### Document extract
* begin *

Electricity networks infrastructure proposals support the UK’s low carbon ambitions
Out-Law Analysis | 01 Dec 2020 | 11:45 am | 5 min. read
The need for businesses to get a firm handle on their cross-border data flows has been reemphasised by the release of proposed new standard contractual clauses (SCCs) for consultation by the European Commission.
SCCs are the most popular legal mechanism relied upon by businesses to comply with EU data protection laws when transferring personal data from a location within the EU to a destination outside of the European Economic Area (EEA).
The current SCCs were endorsed by the European Commission in 2010 and therefore pre-date the introduction of the General Data Protection Regulation (GDPR). The move by the Commission to update the SCCs for the GDPR age comes at a time whenSCCs and other legal tools for enabling personal data transfers have been subjected to close scrutiny by the EU's highest court in the 'Schrems II' case, as to their effectiveness in providing the safeguards mandated by EU law.
Organisations would have a one year grace period during which they could rely on existing SCCs before they are repealed and replaced with the new proposed SCCs
The new modular clauses reflect the commercial realities of cross border flows relevant to global services and the digital economy. They account for data flows between independent data controllers, data processors, processors to sub-processors, and from processors back to controllers too.
Absent any adequacy decision for the UK, UK data controllers using data processors in the EU may want to consider the processor-to-controller clauses in their preparations for Brexit. From 1 January 2020, the UK becomes a 'third county' from a GDPR perspective and so organisations need to consider any transfers back from service providers, as the existing SCCs do not address transfers back. The new processor-to-controller clauses are significantly shorter than the other modular clauses and plug the technical gap which was slowing down negotiations for some EEA-based processors offering services outside of the EEA.
The new optional 'docking clause' is also helpful in enabling, in particular, new sub-processors to sign directly as an additional party to the clauses, which is welcome given the practical realities of modern processing activities.
The new Annex 1B outlines specific security measures to be applied to special category data, which is a welcome insertion to protect the rights of individuals with respect to their most sensitive details. This is likely to be of reassurance to businesses that share staff and customer data with service providers.
Organisations would have a one year grace period during which they could rely on existing SCCs before they are repealed and replaced with the new proposed SCCs.
In some instances, the clauses impose further obligations on processors, sub-processors and controllers, in their respective dealings with each other, than those contained in the GDPR.
For example, in controller-to-controller clauses, the importer must in the majority of cases ensure data subjects have its contact details and the parties must rectify inaccuracies of personal data "without undue delay" of becoming aware of them. There are also specific references to the security obligations in respect of "transmission" of data, even though the GDPR does not impose any mandatory contractual terms in independent controller relationships, in the absence of any third country transfers.
Another provision that goes beyond the black letter law is the need for processors to respond "promptly and properly" to inquiries from the exporter in respect of the processing activities under the clauses. They must also identify all sub-processors in an Annex, to be updated from time to time.

* end *

### To do
[A] In the article on the proposed standard contractual clauses, why is the optional "docking clause" regarded as helpful? Answer in one to three sentences.
[B] Continue the article on the proposed standard contractual clauses from its final sentence, in the same formal style.
The listing is separate material and has no connection to the article on the proposed standard contractual clauses.

### Extracted records

* begin *

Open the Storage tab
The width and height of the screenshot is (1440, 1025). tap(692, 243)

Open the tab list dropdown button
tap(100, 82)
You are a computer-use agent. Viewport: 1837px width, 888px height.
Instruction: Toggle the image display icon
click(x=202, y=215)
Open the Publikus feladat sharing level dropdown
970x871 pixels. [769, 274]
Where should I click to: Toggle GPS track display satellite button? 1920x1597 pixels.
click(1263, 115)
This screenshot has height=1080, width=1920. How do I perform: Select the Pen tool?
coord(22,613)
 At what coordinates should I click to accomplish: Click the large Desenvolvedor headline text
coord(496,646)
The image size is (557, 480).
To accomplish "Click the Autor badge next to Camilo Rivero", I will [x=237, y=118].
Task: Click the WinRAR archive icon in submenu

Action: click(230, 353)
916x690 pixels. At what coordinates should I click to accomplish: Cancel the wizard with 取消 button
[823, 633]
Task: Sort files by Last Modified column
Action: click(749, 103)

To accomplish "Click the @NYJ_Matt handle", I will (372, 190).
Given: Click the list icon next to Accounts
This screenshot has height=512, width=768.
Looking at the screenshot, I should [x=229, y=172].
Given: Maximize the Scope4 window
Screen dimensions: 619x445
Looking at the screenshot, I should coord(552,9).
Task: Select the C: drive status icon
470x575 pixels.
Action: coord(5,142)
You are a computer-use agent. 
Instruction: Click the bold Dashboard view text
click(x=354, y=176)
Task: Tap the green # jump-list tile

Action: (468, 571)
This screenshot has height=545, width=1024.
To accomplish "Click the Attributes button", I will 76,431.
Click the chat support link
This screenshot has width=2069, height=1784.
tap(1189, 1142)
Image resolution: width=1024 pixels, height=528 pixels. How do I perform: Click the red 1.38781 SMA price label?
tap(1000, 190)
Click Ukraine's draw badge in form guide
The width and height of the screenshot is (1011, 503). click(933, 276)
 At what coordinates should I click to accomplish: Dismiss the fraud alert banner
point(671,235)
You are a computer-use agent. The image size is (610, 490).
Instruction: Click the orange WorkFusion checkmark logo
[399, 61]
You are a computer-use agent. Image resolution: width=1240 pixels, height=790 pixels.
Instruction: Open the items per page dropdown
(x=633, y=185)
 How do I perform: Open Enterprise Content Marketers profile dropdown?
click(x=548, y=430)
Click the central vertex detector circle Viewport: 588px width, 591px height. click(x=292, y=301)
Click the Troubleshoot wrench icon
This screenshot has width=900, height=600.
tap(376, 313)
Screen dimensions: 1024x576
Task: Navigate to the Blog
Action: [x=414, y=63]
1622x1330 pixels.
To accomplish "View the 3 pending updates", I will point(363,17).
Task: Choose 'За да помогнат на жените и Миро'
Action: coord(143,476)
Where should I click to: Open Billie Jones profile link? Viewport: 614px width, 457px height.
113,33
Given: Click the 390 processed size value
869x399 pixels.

* end *

### Answers by task
[A] The docking clause allows parties, in particular new sub-processors, to sign directly as an additional party to the clauses. This is welcomed because of the practical realities of modern processing activities.

[B]
The increased obligations on each party may result in protracted negotiations between customers and service providers
As currently drafted, there would also be a contractual obligation on sub-processors to contact data controllers directly, "where appropriate," with relevant information regarding personal data breaches.
The clauses also increase obligations on data exporters, to supervisory authorities "if appropriate" where a data importer has notified it that it may not be able to comply with the SCCs, including where it has decided to suspend a transfer. After considering and putting in place additional security measures in such circumstances to enable a transfer, if the exporter proceeds to make the transfer it must tell the supervisory authority.
Overall, the increased obligations on each party may result in protracted negotiations between customers and service providers and potentially internally too amongst businesses that are part of the same group of companies as they try to iron out each party’s obligations.
The draft new SCCs require organisations to assess local laws in countries where data is being exported to determine their adequacy in safeguarding personal data and contain a mutual warranty that neither party is aware of any local law which undermines data subject rights. This is specifically included to account for the recent Schrems II ruling, which raised specific concerns regarding US surveillance activity under the Foreign Intelligence Surveillance Act (FISA) and which provided that the same consideration should be universally applied to all countries, absence adequacy decisions, in which the data is to be imported.
Parties must now therefore carry out a transfer risk assessment of local laws and make it available to supervisory authorities on request, taking into account the volumes of data shared, content, duration and exact processing in their assessments.
Data importers must use "best endeavours" to provide sufficient information required for the risk assessment and seek waivers, where possible, from local authorities of any ban on their ability to notify exporters about government requests
Specific provisions govern the level of information the importer must provide to the exporter in the event they are subject to governmental requests to access data, and the procedure for challenging such requests. The ultimate decision on whether to challenge such requests rests with the data importer, and no guidance has been provided on how the importer is to "assess" whether there are compelling grounds for challenging requests for disclosure.
Data importers must use "best endeavours" to provide sufficient information required for the risk assessment and seek waivers, where possible, from local authorities of any ban on their ability to notify exporters about government requests.
In summary, the obligations in respect of handling disclosure requests and local law assessments, as drafted, represent major new burdens for organisations to manage. They will, require importers to complete legal analysis of local laws which may be applicable, and consider whether those laws are in line with GDPR requirements, or any of its restrictions
There is a risk of discord between what some of new clauses require businesses to do and what is practical from a commercial perspective
Alongside the proposed new SCCs for data transfers, the European Commission published draft new SCCs to help controllers engaging processors to do so in line with the requirements of Article 28 of the GDPR.
However, it is unclear how the two sets of SCCs are to work together, and which take precedence.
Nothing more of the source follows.